Sympathetic neural inhibition of conducted vasodilatation along hamster feed arteries: complementary effects of α1‐ and α2‐adrenoreceptor activation

Abstract

Vasodilatation initiated on arterioles of skeletal muscle ascends into the proximal feed arteries through cell-to-cell conduction along the endothelium and into smooth muscle. Whereas perivascular sympathetic nerve activity (SNA) can inhibit conducted vasodilatation and restrict muscle blood flow, the signalling events mediating this interaction are poorly defined. Therefore, using isolated pressurized (75 mmHg) feed arteries (diameter (microm) at rest = 53 +/- 3; maximum = 99 +/- 2; n = 86) of the hamster retractor muscle, we tested the hypothesis that distinct yet complementary signalling pathways underlie the ability of SNA to inhibit conduction. Conducted vasodilatation was initiated using ACh microiontophoresis (1 microA; 250, 500 and 1000 ms) and SNA was initiated using local field stimulation (30-50 V; 1 ms at 2, 8 and 16 Hz). With vasodilatations of 5-20 microM, conduction increased with ACh pulse duration and was inhibited progressively as the frequency of SNA increased. During SNA, conduction was partially restored with inhibition of alpha1- (0.1 microM prazosin) or alpha2- (0.1 microM RX821002) adrenoreceptors and fully restored with both antagonists present.

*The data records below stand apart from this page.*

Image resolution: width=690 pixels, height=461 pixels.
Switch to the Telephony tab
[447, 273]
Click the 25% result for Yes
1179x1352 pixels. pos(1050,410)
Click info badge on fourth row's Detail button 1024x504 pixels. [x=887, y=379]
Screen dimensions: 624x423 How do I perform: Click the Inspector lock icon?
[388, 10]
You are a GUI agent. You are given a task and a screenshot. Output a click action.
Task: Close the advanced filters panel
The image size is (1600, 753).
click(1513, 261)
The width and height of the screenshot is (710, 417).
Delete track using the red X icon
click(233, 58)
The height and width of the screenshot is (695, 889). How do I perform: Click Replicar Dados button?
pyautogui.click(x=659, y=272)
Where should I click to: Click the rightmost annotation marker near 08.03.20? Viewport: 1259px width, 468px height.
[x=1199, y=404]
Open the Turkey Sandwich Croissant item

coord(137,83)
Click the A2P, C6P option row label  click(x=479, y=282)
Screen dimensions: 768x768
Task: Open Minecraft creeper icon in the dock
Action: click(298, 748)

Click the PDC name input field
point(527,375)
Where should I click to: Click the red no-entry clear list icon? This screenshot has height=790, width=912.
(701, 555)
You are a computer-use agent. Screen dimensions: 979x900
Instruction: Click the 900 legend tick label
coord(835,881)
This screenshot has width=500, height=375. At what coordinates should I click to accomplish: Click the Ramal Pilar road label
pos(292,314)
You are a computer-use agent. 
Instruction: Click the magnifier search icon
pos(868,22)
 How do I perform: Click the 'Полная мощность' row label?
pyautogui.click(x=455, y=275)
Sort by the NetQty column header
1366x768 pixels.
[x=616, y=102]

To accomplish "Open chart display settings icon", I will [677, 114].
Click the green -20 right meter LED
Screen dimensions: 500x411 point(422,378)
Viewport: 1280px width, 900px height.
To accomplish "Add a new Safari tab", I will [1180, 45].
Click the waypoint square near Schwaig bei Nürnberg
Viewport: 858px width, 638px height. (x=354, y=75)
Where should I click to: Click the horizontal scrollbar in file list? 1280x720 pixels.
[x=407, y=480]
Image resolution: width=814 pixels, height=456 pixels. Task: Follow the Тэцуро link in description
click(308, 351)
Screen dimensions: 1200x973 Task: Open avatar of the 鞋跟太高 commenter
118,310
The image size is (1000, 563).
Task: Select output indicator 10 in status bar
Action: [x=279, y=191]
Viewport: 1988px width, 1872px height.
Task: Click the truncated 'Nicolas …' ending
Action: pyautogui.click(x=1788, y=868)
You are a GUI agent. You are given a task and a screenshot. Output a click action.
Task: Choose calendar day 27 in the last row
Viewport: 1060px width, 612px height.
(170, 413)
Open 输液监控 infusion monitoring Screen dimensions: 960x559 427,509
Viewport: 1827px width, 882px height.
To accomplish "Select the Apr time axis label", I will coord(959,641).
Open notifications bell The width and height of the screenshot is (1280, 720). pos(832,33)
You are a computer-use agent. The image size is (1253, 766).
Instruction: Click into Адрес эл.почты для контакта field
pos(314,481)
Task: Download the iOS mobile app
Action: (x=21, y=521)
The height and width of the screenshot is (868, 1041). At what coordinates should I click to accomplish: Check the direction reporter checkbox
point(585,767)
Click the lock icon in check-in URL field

Activating alpha1- (50 nM phenylephrine) or alpha2- (1 microM UK 14,304) adrenoreceptors inhibited conduction partially and their simultaneous activation inhibited conduction cumulatively (P < 0.05). Elevated [K+]o (30 or 40 mM) or phorbol esters (0.5 microM) also inhibited conduction yet similar constriction with l-NNA (50 microM) or Bay K 8644 (10 nM) did not. Thus, the activation of alpha1- and alpha2-adrenoreceptors inhibits conducted vasodilatation through complementary signalling events. With robust coupling along the endothelium, our modelling predicts that the inhibition of conduction by SNA can be explained by reduced electrical coupling through myoendothelial gap junctions or greater current leak across smooth muscle cell membranes.